**What this task involves:** Scan the records below. Copy every line in which the word "will" appears.

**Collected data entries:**
╔══
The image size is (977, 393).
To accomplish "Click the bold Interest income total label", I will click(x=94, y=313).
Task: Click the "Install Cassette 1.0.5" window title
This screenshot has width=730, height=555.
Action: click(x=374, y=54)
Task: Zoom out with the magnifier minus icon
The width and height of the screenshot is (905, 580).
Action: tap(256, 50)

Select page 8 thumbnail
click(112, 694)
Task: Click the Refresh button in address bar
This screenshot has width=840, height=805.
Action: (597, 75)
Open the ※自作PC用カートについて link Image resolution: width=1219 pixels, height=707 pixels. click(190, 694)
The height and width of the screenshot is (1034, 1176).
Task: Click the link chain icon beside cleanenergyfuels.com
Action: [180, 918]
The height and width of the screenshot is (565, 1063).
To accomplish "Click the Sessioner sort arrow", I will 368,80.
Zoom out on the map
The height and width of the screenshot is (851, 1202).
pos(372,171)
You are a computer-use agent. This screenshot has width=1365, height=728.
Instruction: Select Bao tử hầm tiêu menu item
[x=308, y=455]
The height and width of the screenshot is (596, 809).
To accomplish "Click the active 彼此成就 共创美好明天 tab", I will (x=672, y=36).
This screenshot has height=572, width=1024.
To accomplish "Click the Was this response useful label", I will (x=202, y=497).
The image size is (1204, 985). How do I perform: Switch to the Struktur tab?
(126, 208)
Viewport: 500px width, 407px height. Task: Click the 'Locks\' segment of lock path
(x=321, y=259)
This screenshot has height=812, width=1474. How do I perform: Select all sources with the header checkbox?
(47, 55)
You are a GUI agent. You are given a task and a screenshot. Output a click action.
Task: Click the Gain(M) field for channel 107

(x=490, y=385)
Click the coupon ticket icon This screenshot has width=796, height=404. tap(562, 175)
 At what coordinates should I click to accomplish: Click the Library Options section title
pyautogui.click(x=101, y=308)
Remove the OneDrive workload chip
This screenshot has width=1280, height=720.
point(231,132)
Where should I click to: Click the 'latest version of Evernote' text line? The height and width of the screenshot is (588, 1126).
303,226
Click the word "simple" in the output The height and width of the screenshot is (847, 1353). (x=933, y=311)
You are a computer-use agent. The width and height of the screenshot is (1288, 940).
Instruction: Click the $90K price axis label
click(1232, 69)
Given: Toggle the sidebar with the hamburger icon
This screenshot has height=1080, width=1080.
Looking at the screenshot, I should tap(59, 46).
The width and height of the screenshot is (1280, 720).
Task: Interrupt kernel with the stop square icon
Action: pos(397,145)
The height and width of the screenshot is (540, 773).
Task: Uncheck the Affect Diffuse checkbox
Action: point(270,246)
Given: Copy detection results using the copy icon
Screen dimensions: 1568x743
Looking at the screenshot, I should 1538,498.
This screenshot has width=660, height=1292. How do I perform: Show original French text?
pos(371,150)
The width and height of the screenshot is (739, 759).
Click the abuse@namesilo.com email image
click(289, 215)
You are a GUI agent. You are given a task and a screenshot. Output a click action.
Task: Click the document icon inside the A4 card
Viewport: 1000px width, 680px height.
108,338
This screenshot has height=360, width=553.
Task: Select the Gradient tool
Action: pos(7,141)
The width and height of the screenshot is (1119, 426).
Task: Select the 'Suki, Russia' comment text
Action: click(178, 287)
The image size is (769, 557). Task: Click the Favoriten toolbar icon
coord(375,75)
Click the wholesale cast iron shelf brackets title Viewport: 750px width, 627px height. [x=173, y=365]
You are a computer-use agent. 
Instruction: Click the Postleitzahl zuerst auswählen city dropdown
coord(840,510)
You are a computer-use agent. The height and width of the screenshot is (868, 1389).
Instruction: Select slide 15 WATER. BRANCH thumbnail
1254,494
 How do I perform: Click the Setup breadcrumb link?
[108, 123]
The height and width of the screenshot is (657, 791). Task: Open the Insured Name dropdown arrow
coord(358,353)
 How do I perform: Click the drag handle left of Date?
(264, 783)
╚══
**Answer box:**
To accomplish "Click the bold Interest income total label", I will click(x=94, y=313).
To accomplish "Click the Sessioner sort arrow", I will 368,80.
To accomplish "Click the active 彼此成就 共创美好明天 tab", I will (x=672, y=36).
To accomplish "Click the Was this response useful label", I will (x=202, y=497).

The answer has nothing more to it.